Vincent Larivière : « La Chine a réalisé l’ampleur du problème »

Vincent Larivière et ses collaborateurs ont analysé la transmission des connaissances sur le Covid-19. Ils dénoncent les dysfonctionnements du système de publication.

— Le 13 mars 2020

Crédit photo : Amélie Philibert

Suite à l’appel du Wellcome Trust, de nombreuses publications portant sur le covid-19 ont été mises en accès ouvert. Est-ce suffisant ? 

La réponse a été rapide mais je pense qu’il s’agissait avant tout d’un exercice de relation publique de la part des maisons d’éditions. Elles ont vu là l’opportunité de gagner en capital sympathie. Mais si elles avaient vraiment à cœur le partage de la connaissance, elles ouvriraient l’accès à toutes les publications sans attendre une autre crise.

Quel rapport entre le Covid-19 et la décision du gouvernement chinois de ne plus payer de primes à publication ? 

Fin 2019, après avoir constaté à Wuhan les premiers cas, les chercheurs chinois sont rentrés à Beijing et qu’ont-ils fait en premier ? Ils n’ont pas préparé un document en chinois pour alerter les autorités mais ont rédigé un article en anglais pour le soumettre dans une grande revue et toucher la prime à la publication. Comme si c’était une recherche comme les autres, qu’elle n’avait pas de conséquence. Le gouvernement chinois a réalisé l’ampleur du problème et change maintenant de paradigme.

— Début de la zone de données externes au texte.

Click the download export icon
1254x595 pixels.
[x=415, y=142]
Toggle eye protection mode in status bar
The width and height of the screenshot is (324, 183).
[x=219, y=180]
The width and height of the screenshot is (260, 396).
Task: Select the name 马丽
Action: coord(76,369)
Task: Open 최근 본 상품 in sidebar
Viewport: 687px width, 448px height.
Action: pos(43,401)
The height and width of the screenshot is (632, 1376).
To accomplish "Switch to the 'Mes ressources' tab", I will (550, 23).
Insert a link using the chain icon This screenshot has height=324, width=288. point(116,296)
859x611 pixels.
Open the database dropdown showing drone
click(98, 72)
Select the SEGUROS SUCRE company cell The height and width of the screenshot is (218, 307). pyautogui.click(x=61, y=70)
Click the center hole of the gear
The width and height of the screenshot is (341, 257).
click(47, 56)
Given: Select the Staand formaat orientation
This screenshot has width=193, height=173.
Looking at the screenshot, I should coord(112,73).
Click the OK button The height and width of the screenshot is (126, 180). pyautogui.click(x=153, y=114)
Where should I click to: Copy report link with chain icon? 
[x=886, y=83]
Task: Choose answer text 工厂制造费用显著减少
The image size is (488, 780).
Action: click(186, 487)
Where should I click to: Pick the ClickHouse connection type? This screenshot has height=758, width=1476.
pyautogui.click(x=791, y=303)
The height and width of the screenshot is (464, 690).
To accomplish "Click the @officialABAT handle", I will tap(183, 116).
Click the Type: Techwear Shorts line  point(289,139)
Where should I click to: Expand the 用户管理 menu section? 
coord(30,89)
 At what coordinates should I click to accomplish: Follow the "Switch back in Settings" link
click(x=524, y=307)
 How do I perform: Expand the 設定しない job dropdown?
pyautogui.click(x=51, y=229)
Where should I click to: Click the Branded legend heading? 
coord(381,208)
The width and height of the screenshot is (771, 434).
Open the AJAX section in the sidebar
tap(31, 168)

Mais n’est-il pas aussi nécessaire de publier en anglais pour rendre accessible les résultats à la communauté internationale ? 

Avoir une langue commune n’est en réalité pas très ancien. Lorsque Einstein a publié sur la relativité générale en 1911, il l’a fait en allemand. Et tout le monde s’est bien débrouillé pour le traduire. Aujourd’hui, le poids repose uniquement sur les épaules des non-anglophones, alors qu’on dispose d’outils de traduction assez efficaces. Et surtout, il y a des conséquences : une langue apporte sa culture et ses biais. Le choix de la langue commune est avant tout politique.